Often, I find in my job as a security professional that I must explain what a separation of duties is and why it is necessary in an organization. The term “separation of duties” seems a little nebulous for many but it is the act of separating a business process into several distinct parts. These distinct parts of a business process that are normally separated are the execution, approval and audit functions of the process.
Examples of Separation of Duties:
1. Security incident investigation – Typically, an investigation is initiated by a security operations function (CSIRT) and then after an investigation is completed the assessment of the incident response process is performed by IT Audit or an Internal Audit department to ensure the process is being executed based on the documented procedure.
2. Payroll – Typically, payroll departments are responsible for the distribution of checks, the manager of the employee being paid approves the hours worked and then an Internal Audit function may check to ensure all the processes are being followed and the appropriate payment amounts are being completed.
3. Vulnerability Management – Security operations or engineering functions typically use a scanning application such as a Rapid7, McAfee Vulnerability Manager or QualysGuard scanning engine to scan devices on the network for security vulnerabilities, once a scan is completed tickets may be created to address these vulnerabilities. An IT Audit department may come in and request a “sample” of the tickets to ensure that proper remediation is being performed and that tickets are not being closed without an actual remediation of the vulnerabilities.
The primary goal for implementing proper separation of duties should always be the prevention of fraud.

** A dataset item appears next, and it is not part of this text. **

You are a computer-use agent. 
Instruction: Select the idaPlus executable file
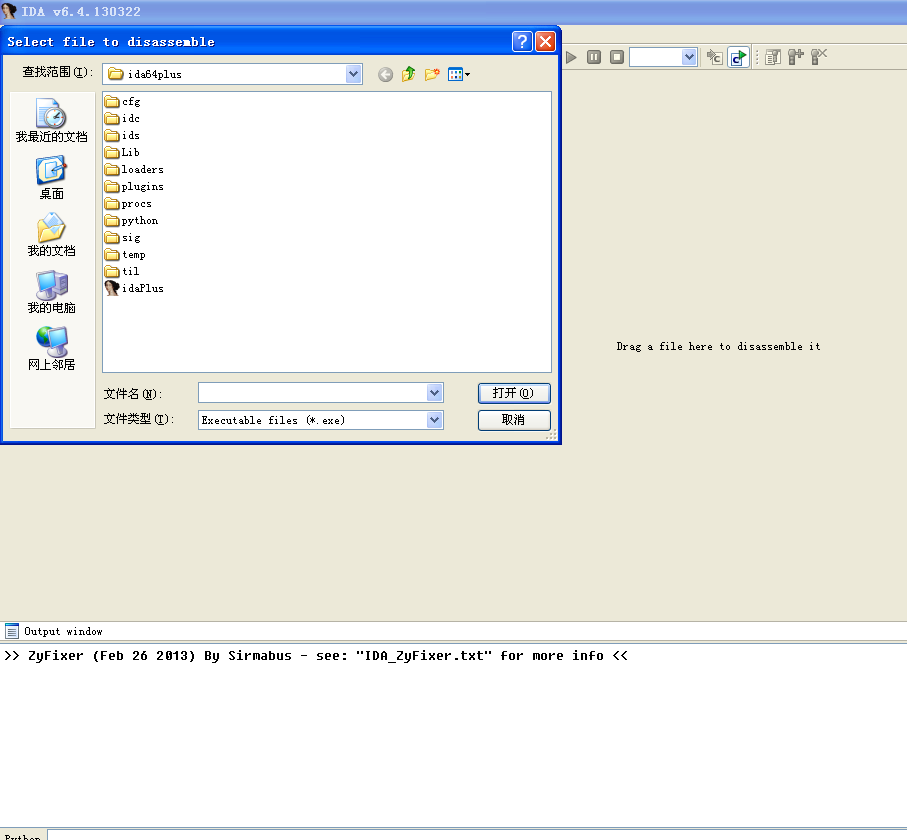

By separating business processes into these segments, we can ensure that a business process is efficiently executed and checked by an independent party that can assure the execution is appropriately. Implementation of a separation of duties prevents a single business process to be completely managed by a single individual and thus requires collusion to occur before fraud can take place. In most cases, it is more difficult (however not impossible) to enlist the help of others to perform fraud. The primary goal is to reduce the risk of fraud, not to completely prevent it.